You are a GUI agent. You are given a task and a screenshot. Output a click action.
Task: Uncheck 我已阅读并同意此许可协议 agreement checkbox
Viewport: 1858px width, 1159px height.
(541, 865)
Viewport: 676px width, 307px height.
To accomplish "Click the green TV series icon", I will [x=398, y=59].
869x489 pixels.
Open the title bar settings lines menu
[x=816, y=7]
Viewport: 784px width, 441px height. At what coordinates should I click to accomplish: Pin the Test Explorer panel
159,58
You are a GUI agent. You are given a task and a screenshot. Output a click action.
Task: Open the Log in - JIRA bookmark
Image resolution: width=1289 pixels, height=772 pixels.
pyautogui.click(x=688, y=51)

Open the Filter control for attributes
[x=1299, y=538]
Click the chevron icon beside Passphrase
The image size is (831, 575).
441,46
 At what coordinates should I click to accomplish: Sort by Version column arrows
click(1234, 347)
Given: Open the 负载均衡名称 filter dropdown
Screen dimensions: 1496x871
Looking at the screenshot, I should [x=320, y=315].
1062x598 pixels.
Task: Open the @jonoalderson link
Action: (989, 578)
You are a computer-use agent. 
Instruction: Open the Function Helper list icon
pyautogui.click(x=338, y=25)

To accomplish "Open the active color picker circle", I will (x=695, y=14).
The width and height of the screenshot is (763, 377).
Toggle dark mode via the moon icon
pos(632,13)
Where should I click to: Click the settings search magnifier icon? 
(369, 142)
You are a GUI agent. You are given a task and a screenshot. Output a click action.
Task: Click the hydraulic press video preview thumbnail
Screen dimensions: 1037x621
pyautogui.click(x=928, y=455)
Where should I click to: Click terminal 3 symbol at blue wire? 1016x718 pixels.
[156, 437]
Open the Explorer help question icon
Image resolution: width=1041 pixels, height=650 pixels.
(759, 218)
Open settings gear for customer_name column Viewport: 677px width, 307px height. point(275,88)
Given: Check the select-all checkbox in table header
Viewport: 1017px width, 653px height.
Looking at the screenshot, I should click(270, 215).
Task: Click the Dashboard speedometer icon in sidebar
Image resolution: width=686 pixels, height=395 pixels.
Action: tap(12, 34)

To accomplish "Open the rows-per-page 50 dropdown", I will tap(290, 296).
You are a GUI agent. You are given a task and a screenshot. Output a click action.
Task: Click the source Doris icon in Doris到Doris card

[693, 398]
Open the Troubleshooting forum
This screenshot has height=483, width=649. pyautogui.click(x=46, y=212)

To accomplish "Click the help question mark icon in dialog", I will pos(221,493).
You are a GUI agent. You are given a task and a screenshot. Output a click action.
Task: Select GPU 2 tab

# # # #

● **Assigned task**: Each entry is to be retyped precisely as it stands.

● **Task response**:
You are a GUI agent. You are given a task and a screenshot. Output a click action.
Task: Uncheck 我已阅读并同意此许可协议 agreement checkbox
Viewport: 1858px width, 1159px height.
(541, 865)
Viewport: 676px width, 307px height.
To accomplish "Click the green TV series icon", I will [x=398, y=59].
869x489 pixels.
Open the title bar settings lines menu
[x=816, y=7]
Viewport: 784px width, 441px height. At what coordinates should I click to accomplish: Pin the Test Explorer panel
159,58
You are a GUI agent. You are given a task and a screenshot. Output a click action.
Task: Open the Log in - JIRA bookmark
Image resolution: width=1289 pixels, height=772 pixels.
pyautogui.click(x=688, y=51)

Open the Filter control for attributes
[x=1299, y=538]
Click the chevron icon beside Passphrase
The image size is (831, 575).
441,46
 At what coordinates should I click to accomplish: Sort by Version column arrows
click(1234, 347)
Given: Open the 负载均衡名称 filter dropdown
Screen dimensions: 1496x871
Looking at the screenshot, I should [x=320, y=315].
1062x598 pixels.
Task: Open the @jonoalderson link
Action: (989, 578)
You are a computer-use agent. 
Instruction: Open the Function Helper list icon
pyautogui.click(x=338, y=25)

To accomplish "Open the active color picker circle", I will (x=695, y=14).
The width and height of the screenshot is (763, 377).
Toggle dark mode via the moon icon
pos(632,13)
Where should I click to: Click the settings search magnifier icon? 
(369, 142)
You are a GUI agent. You are given a task and a screenshot. Output a click action.
Task: Click the hydraulic press video preview thumbnail
Screen dimensions: 1037x621
pyautogui.click(x=928, y=455)
Where should I click to: Click terminal 3 symbol at blue wire? 1016x718 pixels.
[156, 437]
Open the Explorer help question icon
Image resolution: width=1041 pixels, height=650 pixels.
(759, 218)
Open settings gear for customer_name column Viewport: 677px width, 307px height. point(275,88)
Given: Check the select-all checkbox in table header
Viewport: 1017px width, 653px height.
Looking at the screenshot, I should click(270, 215).
Task: Click the Dashboard speedometer icon in sidebar
Image resolution: width=686 pixels, height=395 pixels.
Action: tap(12, 34)

To accomplish "Open the rows-per-page 50 dropdown", I will tap(290, 296).
You are a GUI agent. You are given a task and a screenshot. Output a click action.
Task: Click the source Doris icon in Doris到Doris card

[693, 398]
Open the Troubleshooting forum
This screenshot has height=483, width=649. pyautogui.click(x=46, y=212)

To accomplish "Click the help question mark icon in dialog", I will pos(221,493).
You are a GUI agent. You are given a task and a screenshot. Output a click action.
Task: Select GPU 2 tab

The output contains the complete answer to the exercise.